榔頭は、少しもひるむことなく、天気を誤って予報した原因の調査に乗り出し、劉茂才の陰謀を暴き出した。これを知った劉茂才は、地主分子の劉歪○と結託し、村の火薬置き場に火をつけようとする。しかし、榔頭らの活躍で彼らの悪行は未然に防がれ、彼らは逮捕された。
榔頭は、「観測所は自然状況の観測の場所であるだけでなく、階級闘争を観測する監視所である」、と高らかに宣言した。
砿山的春天 《砿山的春天》創作組、 焦祖執筆
登場人物
常東海…石炭採掘第三隊の党支部書記
朱向軍…石炭採掘第三隊の青年団支部書記
于成章…採掘場の革命委員会主任
莫暁中…文化大革命で打倒された幹部
あらすじ
石炭採掘第三隊は鉱山でも有名な先進隊である。採掘場の革命委員会主任で、鉱山の責任者でもある于成章は生産を上げるため、第三隊により条件のよい場所で採掘するよう命じる。しかし現在第三隊は過去の採掘方法に革命をおこすため、採掘法の実験を行っていた。于成章はとにかく国家の需要に応えることが先決だと、第三隊の青年団支部書記である朱向軍を説得しようとするが彼は頑として拒否する。
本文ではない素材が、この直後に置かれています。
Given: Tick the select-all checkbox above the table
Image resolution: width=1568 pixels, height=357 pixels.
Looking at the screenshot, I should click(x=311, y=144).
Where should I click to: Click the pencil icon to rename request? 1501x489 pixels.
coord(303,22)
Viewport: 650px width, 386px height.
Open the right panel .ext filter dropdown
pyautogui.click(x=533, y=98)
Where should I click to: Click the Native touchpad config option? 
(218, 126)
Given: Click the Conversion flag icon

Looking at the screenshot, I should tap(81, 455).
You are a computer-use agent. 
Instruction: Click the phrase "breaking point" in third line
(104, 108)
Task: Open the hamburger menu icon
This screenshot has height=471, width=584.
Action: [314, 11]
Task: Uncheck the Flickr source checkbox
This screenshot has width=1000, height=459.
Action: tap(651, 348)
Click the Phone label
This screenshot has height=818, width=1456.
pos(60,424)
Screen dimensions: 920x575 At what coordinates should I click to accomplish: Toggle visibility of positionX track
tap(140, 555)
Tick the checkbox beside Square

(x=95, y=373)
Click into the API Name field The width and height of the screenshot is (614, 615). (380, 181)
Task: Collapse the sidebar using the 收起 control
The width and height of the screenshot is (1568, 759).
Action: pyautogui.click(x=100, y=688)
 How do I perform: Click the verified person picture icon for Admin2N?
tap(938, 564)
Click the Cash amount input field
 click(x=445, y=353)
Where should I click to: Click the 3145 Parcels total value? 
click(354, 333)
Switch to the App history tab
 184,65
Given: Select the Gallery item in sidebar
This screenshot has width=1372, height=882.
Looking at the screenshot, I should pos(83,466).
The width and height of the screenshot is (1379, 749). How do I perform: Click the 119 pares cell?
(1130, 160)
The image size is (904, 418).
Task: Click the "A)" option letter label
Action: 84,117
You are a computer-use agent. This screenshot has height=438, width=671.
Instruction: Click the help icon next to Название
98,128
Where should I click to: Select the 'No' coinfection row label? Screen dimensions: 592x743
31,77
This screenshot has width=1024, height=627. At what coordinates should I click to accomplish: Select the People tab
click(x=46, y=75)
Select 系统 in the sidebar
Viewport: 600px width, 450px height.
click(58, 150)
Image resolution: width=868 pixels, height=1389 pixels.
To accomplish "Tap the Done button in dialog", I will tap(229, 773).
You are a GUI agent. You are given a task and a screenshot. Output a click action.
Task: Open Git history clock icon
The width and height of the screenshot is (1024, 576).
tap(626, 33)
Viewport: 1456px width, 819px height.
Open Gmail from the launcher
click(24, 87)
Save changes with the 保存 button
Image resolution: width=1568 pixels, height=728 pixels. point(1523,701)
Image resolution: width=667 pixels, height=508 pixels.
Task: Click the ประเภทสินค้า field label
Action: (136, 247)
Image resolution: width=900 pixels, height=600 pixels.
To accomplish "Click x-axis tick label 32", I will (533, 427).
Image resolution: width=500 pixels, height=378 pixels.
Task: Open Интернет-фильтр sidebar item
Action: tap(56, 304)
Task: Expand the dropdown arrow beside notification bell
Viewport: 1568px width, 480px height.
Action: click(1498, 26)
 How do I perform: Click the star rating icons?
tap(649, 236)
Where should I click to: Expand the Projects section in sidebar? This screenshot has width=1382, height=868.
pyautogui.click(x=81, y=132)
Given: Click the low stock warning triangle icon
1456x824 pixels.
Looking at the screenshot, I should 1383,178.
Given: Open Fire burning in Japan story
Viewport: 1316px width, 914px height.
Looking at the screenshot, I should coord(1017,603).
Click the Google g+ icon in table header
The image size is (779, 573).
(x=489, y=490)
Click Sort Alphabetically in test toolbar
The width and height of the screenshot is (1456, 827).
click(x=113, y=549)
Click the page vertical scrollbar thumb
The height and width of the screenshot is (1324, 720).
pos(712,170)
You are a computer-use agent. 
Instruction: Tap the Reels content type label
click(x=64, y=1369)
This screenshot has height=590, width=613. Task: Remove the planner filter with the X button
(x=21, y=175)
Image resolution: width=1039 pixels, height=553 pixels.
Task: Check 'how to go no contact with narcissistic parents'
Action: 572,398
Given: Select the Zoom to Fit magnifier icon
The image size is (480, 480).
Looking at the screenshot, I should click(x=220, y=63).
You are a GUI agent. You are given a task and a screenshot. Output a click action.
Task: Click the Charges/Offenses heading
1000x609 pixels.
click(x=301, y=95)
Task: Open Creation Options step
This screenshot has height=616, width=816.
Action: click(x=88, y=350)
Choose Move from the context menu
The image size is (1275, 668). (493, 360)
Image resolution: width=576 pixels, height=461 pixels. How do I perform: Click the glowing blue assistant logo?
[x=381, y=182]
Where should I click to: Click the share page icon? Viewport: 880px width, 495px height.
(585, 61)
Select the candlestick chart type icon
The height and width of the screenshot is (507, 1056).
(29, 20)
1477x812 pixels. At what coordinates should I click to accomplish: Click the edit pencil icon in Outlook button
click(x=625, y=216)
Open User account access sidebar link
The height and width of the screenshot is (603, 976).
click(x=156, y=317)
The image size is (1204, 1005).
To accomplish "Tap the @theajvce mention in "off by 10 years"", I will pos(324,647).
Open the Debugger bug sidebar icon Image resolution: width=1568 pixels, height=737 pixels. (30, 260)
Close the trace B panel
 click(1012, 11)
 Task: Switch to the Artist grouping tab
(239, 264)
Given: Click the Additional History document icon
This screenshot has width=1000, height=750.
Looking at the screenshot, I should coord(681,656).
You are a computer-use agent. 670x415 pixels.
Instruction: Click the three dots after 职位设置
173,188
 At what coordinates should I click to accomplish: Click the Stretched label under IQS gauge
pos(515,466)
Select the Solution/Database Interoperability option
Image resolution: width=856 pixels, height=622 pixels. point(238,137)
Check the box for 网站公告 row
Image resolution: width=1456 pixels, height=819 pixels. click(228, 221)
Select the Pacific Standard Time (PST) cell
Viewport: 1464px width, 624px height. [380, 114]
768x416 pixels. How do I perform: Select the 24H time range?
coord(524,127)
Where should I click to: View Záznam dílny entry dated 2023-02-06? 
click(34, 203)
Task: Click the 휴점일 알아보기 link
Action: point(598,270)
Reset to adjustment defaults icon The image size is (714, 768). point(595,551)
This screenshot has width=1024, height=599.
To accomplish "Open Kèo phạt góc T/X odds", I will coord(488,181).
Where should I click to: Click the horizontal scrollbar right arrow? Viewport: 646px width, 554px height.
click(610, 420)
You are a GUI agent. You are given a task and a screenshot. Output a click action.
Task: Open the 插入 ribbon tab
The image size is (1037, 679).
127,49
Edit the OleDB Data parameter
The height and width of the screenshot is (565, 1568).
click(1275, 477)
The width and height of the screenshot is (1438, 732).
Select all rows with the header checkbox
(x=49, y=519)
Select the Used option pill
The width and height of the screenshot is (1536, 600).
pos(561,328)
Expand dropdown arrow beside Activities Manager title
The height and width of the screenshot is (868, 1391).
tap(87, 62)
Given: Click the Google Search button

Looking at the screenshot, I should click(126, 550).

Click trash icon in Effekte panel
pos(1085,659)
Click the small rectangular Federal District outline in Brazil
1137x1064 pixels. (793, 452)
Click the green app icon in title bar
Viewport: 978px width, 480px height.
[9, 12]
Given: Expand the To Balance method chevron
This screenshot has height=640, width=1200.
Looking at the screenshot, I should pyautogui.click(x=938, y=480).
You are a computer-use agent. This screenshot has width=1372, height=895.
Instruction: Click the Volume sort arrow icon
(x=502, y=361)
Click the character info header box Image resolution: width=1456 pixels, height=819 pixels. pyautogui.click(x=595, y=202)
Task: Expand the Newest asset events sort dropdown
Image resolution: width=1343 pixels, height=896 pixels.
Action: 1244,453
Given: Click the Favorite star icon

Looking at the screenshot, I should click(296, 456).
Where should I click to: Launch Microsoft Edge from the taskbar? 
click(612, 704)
于成章は昔の同僚で、鉱山労働者の信任が厚い常東海に(鉱山党支部書記)に言うことを聞かない青年についての相談をする。しかし、常東海は「どんな問題でも、まず路線という観点から考察しなければならない。朱向軍らの主張は労働者が鉱山の主人となるための正しい路線である」と述べ青年らを支持し、朱向軍を生産隊長に昇任させた。
朱向軍らは春節の休日を利用し採掘法の実験を行うが、あやうく人命を失うほどの大事故を起こしてしまった。于成章は責任を取らせるため朱向軍を降格し、代わりに文化大革命で過去に打倒されていた莫暁中を生産隊長代理に就任させた。
国から鉱山にさらに生産量を増やすよう命令が下る。于成章は生産を確保するため、文化大革命ですでに批判されていた「請負作業」や「報奨金」制度を復活させようとする。常東海は、「生産の促進は、矛盾を暴き革命をやることによってはじめて達成できる。ただただ任務にかじりついて生産をあげることだけに集中すれば、必ず労働者の奴隷化を招く」と述べ、公然と反対した。
結局、党委員会は常東海らを支持する。党委員会の揚本健は「今回の闘争は深刻な階級闘争であり、この闘争は長期にわたり存在する。誤った潮流に対して反逆し、ブルジョア階級に対して攻撃の火蓋を切ろう!」と今回の闘争を総括した。